Something I think does make sense but not sure if we should enable it:

• decorder: it makes file redable and predictable, probably I would like to exclude this check You have to use parenthesis to declare e.g multiple global types inside a file.
• gochecknoinits: Potentially it would force us to have a good reason for doing it and to comment it.
• godot: It makes sense to be good writers but I don't think it is realistic probably so many false positives.
• interfacebloat: Still, it would force us to have a good reason for doing it and to comment on it.
• wrapcheck: Sounds interesting but I don't know if it is realistic for us.

Do you see a case for it?

• gomodguard

[mstoykov]

Thanks for the list @codebien 🙇

gomnd: I see it requested multiple times during our reviews

I would agree, but running it on the codebase returns 50 104(see last linter) current cases.

Going through them - huge amount is config defaults. And I don't think that will make those better. It will just now be a constant somewhere which will be "defaultBatchPerHost" and then if you need to look it up - you will need to jump to it. Repeat that 100x times.

Some of the others are file masks, which ... might be okay .. but I doubt we will have a package with file masks constants to imports so 🤷

And the majority of the rest magic numbers seem sensible.

The bigger problem for some of them is that they are not documented on what they mean. And adding a name will help, but not always.

So I am slightly 👎 at this points as this in practice requires more or less naming every constant number in the codebase.

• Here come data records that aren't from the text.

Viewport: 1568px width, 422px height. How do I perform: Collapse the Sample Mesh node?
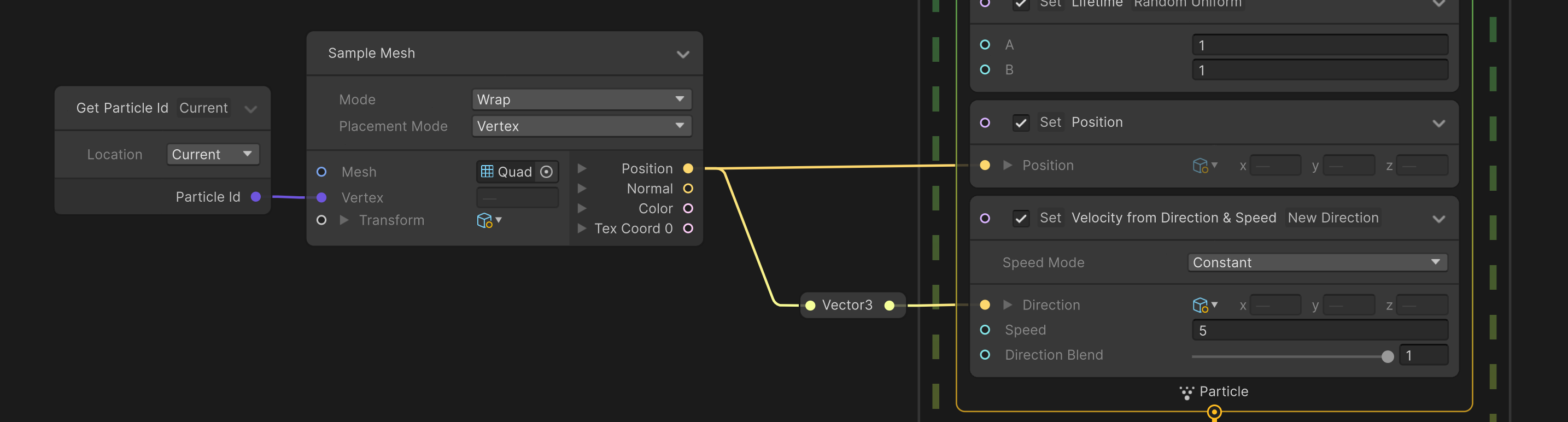click(683, 54)
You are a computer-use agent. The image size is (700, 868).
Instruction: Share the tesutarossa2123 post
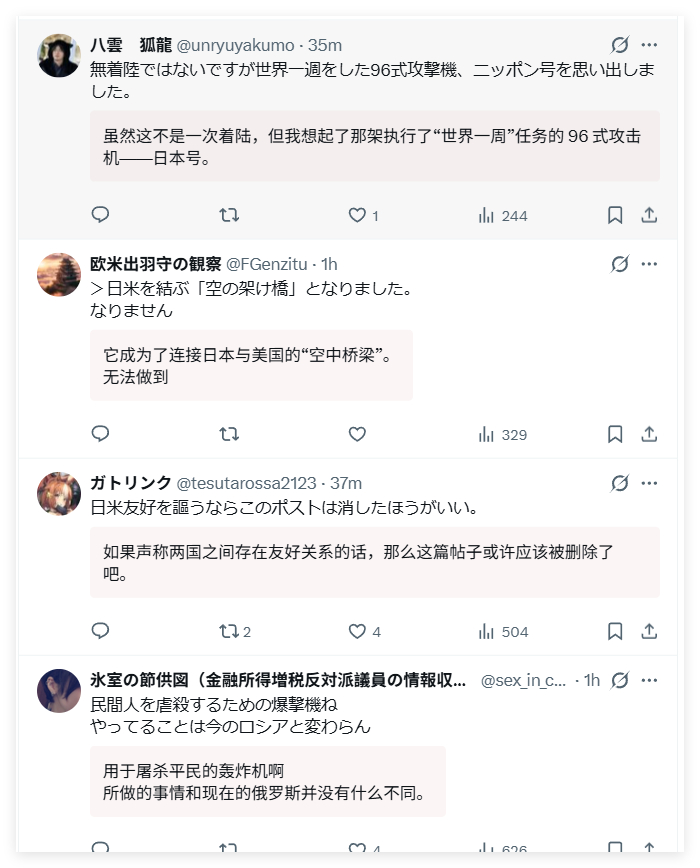(649, 631)
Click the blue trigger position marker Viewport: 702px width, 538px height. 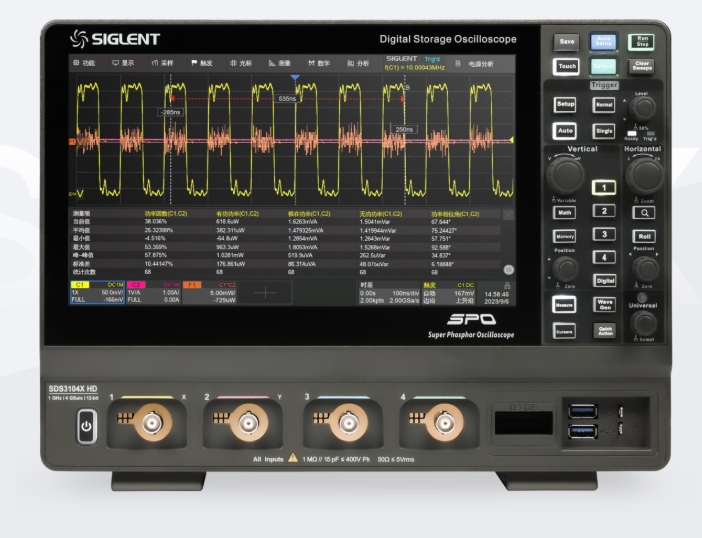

p.s.: with the increased count even more of them are arguably false positives. I don't know if this is literally us catching this all the time and fixing it in PRs. Or just the amount of actually "good" magical numbers to be much higher in this codebase, but it seems like we have quite a lot of things that I would not change.

decorder

I don't really care about this. It gave me 0 errors currently ... which I find sus. Looking at the things it does:

• I don't really find having const before vars to be all the important. Arguably grouping them makes more sense.
• same for var, const blocks - it looks better with 5+ declarations but for 2-4 I think it makes things worse by adding 2 lines
• init on top is probably the most interesting. But to be honest ... I am the kind of developer that just don't read files top to bottom. Which is the same reason I find import block order or something like that to be 🤷

gochecknoinits

🤷 I find that init are hated way too much IMO. WE have 3 in the whole codebase , 1 in a test code that likely shouldn't be needed. One to facilitate extensions and one that I will remove as it does a thing that is bad ...even if it was not in an init 🤦

I am okay with this being added I guess. Not certain how useful it is.

godot

3 occurrences currently. Which also seems sus to be honest.

interfacebloat

I am okay with that. The two current occurrences are Runner and ExecutorConfig.

If anything I find the default 10 methods to be way too big for an interface.

wrapcheck

50 (sus) cases

A lot of those seem like false positives. And most of them are in the cloudapi and output and lib/executor/*. The only other places is the har converter which is deprecated.

I understand the idea, but I feel like in a lot of the cases this will just add 1-3 more lines everywhere for error handling.

And to be honest a bunch of the error cases are likely wrapped later on by a function in the calling chain. As most of those are in utility functions.

so I guess a 👍

326 cases I figured out there is a default limit 🤦 With this many cases I am slightly less sure. There are quire a lot of errors. And again most of them likely get wrapped later on.

And I don't really want our users to get an error that has been wrapped 5 times just to appease the linter.

So ... uh kind of 👎

gomodguard

I don't intend on linting our dependencies.